Comment 3 Jan Sarenik 2009-03-19 14:20:38 UTC
Should I just verify that condor-low-latency-1.0-10 and higher
return the JobStatus as mentioned above?

Comment 4 Matthew Farrellee 2009-03-19 17:33:27 UTC
And the JobState. You may want to test through a situation where Condor runs the job without interruption, and runs it with restart and maybe kill -9 interruption, including to the carod (service condor-low-latency) process.
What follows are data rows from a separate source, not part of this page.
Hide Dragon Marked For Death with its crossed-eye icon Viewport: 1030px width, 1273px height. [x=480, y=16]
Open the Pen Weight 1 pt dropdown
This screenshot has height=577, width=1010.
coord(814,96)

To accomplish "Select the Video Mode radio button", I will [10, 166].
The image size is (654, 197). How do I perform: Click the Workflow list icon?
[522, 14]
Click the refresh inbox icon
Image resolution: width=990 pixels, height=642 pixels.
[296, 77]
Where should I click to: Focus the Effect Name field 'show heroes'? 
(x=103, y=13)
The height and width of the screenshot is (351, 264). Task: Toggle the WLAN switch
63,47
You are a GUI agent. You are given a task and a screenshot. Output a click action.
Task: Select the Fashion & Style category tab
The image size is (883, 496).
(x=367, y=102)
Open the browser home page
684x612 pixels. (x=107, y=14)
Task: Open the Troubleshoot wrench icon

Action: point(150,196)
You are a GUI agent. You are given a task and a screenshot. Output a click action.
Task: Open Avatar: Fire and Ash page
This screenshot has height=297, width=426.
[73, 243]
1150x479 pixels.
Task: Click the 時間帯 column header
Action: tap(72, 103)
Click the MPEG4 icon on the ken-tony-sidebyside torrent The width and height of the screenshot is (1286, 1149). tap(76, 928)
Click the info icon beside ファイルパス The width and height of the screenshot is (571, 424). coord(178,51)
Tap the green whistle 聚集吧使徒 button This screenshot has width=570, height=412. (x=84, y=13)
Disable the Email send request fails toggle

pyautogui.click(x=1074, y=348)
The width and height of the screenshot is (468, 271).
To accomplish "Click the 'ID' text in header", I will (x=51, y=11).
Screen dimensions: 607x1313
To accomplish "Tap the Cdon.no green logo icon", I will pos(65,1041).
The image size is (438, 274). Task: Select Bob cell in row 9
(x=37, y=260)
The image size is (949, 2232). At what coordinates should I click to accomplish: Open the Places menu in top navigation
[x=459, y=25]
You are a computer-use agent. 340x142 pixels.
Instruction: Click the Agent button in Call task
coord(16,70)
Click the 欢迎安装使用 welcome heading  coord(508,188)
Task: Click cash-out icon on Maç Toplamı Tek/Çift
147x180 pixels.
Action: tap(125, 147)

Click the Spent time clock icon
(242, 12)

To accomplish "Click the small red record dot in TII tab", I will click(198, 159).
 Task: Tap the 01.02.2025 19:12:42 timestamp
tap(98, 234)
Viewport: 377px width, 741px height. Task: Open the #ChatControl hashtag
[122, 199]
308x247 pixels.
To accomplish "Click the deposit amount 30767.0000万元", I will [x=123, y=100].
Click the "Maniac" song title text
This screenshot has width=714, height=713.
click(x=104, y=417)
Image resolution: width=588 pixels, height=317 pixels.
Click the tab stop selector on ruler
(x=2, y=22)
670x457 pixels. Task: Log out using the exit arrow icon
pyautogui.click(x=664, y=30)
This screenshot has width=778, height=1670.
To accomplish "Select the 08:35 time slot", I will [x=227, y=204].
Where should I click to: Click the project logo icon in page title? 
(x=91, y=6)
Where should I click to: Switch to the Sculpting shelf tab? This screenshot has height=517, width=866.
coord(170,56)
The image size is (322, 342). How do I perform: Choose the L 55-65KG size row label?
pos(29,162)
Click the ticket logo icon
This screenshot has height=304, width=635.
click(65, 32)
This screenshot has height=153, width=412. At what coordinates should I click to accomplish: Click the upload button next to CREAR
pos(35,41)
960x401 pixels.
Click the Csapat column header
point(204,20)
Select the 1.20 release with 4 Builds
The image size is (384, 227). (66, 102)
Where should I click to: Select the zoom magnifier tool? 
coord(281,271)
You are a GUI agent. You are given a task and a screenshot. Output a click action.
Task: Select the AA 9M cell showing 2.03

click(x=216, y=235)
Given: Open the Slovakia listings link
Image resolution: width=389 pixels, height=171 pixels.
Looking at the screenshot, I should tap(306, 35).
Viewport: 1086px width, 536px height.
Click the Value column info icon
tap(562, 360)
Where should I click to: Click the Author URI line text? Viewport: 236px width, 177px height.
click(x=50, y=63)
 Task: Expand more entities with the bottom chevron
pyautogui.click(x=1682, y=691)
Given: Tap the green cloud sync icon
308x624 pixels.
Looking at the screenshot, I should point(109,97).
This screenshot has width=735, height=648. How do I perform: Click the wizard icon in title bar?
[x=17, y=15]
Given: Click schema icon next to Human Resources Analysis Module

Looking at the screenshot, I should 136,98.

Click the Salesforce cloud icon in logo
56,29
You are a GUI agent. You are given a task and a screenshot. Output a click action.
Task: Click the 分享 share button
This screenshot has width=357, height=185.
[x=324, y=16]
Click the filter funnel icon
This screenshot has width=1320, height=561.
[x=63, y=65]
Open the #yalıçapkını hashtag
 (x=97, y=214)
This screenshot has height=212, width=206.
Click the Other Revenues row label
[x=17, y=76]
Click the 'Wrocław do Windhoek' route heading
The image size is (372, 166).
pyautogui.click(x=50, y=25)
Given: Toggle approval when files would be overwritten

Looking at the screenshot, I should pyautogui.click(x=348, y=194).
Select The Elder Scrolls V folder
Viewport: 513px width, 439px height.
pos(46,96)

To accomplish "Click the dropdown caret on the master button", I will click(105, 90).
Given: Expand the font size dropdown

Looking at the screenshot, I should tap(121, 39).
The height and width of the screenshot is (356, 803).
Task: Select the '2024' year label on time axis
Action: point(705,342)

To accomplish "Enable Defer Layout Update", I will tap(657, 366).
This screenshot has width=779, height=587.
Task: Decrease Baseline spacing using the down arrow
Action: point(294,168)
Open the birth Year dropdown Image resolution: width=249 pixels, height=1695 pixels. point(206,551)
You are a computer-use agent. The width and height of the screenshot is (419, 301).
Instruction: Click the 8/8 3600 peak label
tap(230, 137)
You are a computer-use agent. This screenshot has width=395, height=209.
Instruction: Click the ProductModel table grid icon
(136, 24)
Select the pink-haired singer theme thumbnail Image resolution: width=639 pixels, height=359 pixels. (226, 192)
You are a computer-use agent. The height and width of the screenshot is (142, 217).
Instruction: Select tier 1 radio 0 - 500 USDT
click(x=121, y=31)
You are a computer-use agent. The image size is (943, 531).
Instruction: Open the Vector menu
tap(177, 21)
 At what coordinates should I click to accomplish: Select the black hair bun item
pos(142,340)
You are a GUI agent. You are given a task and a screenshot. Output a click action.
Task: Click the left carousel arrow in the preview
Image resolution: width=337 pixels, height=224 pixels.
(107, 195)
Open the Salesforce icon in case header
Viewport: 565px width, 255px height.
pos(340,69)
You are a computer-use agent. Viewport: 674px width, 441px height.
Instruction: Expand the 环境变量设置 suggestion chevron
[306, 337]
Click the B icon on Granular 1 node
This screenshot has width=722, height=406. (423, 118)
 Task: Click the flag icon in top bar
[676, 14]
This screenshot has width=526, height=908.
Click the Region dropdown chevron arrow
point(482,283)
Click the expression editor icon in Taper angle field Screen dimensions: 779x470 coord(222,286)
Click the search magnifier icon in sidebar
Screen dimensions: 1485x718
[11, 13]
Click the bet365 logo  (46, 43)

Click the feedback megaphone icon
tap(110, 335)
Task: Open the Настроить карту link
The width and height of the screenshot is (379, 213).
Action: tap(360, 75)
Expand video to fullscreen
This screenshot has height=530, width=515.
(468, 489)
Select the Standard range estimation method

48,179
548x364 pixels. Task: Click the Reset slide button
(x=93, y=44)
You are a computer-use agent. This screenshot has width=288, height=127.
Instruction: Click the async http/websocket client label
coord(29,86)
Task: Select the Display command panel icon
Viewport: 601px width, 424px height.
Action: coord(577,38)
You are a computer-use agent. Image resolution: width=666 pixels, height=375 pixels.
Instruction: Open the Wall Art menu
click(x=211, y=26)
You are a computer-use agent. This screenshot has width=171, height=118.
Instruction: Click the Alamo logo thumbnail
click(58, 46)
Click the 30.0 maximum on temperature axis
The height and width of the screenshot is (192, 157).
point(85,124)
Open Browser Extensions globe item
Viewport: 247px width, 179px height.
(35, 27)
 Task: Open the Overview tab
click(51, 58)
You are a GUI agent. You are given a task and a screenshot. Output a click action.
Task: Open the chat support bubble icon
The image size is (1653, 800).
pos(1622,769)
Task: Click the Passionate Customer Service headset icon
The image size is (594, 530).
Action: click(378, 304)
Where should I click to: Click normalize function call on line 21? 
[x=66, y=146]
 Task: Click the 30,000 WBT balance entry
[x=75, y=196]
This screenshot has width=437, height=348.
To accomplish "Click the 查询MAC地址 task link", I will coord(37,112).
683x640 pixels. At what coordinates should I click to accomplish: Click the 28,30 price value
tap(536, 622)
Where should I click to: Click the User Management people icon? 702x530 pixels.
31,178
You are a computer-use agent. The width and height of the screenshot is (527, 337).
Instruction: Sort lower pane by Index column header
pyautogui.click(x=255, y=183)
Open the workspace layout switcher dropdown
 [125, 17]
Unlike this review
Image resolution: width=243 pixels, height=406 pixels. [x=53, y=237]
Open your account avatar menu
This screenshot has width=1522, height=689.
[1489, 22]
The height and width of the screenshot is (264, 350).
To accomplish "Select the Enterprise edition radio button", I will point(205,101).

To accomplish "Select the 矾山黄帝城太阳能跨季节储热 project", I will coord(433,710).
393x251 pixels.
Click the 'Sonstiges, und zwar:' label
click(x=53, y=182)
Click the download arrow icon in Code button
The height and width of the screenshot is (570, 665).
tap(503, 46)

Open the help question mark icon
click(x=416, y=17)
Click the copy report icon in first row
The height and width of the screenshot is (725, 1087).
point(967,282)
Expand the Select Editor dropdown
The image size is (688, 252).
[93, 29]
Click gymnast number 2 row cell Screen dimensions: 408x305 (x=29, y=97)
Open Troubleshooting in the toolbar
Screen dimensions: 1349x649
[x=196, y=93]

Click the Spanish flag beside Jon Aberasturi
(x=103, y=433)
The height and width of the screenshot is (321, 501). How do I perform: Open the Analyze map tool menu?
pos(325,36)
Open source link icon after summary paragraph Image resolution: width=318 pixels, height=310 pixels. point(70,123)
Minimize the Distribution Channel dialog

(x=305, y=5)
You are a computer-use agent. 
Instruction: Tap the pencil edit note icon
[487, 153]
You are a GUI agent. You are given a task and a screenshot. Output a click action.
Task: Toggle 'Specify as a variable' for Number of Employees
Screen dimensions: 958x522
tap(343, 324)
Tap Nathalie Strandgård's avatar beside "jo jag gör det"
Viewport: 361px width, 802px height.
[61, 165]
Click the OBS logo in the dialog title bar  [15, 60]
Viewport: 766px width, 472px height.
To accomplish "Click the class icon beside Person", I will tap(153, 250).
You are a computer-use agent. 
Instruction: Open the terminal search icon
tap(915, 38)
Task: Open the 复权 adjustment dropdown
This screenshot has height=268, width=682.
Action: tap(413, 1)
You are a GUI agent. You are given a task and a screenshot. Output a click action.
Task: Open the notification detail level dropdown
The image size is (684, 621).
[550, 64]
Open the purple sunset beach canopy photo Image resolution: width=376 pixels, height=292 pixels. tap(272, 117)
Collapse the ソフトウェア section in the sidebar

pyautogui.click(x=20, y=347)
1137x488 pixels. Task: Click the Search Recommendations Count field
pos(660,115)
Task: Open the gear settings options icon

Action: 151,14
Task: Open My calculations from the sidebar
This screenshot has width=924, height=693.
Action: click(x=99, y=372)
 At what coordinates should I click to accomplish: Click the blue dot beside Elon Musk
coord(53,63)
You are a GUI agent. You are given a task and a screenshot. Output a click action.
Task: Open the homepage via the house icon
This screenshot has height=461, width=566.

Comment 5 Jan Sarenik 2009-04-01 13:54:43 UTC
Jobs submitted via AMQP do not get run. Condor's StartLog says:

Slot requirements not satisfied.
Job requirements not satisfied.

When I put the dump into job.submit file, change Cmd to Executable
and '5' to 'vanilla', add Queue at the end, the job runs flawlessly
with condor_submit (just few lines of WARNINGs for I include really
full dump including parameters that are probably unknown to
condor_submit).

This condor runs all the vanilla jobs via condor_submit with no
problems. Low-latency is configured by adding these lines to
/etc/condor/condor_config

--------------------------------------------------------------------------
LOW_LATENCY_HOOK_FETCH_WORK = $(LIBEXEC)/hooks/hook_fetch_work.py
LOW_LATENCY_HOOK_REPLY_FETCH = $(LIBEXEC)/hooks/hook_reply_fetch.py

# Starter hooks
LOW_LATENCY_JOB_HOOK_PREPARE_JOB = $(LIBEXEC)/hooks/hook_prepare_job.py
LOW_LATENCY_JOB_HOOK_UPDATE_JOB_INFO = $(LIBEXEC)/hooks/hook_update_job_status.py
LOW_LATENCY_JOB_HOOK_JOB_EXIT = $(LIBEXEC)/hooks/hook_job_exit.py

STARTD_JOB_HOOK_KEYWORD = LOW_LATENCY

FetchWorkDelay = 10 * (Activity == "Idle")
STARTER_UPDATE_INTERVAL = 30
--------------------------------------------------------------------------

condor-7.2.2-0.9.el5
condor-job-hooks-1.0-5.el5
condor-job-hooks-common-1.0-5.el5
condor-low-latency-1.0-12.el5

I was using mainly cmd_args.py test from mrg-grid.git repo's low-latency
branch. Can you enlighten me, please?

Comment 6 Jan Sarenik 2009-04-02 13:59:28 UTC
Works as expected.

Comment 8 errata-xmlrpc 2009-04-21 16:17:27 UTC
An advisory has been issued which should help the problem
described in this bug report. This report is therefore being
closed with a resolution of ERRATA. For more information
on therefore solution and/or where to find the updated files,
please follow the link below. You may reopen this bug report
if the solution does not work for you.

http://rhn.redhat.com/errata/RHEA-2009-0434.html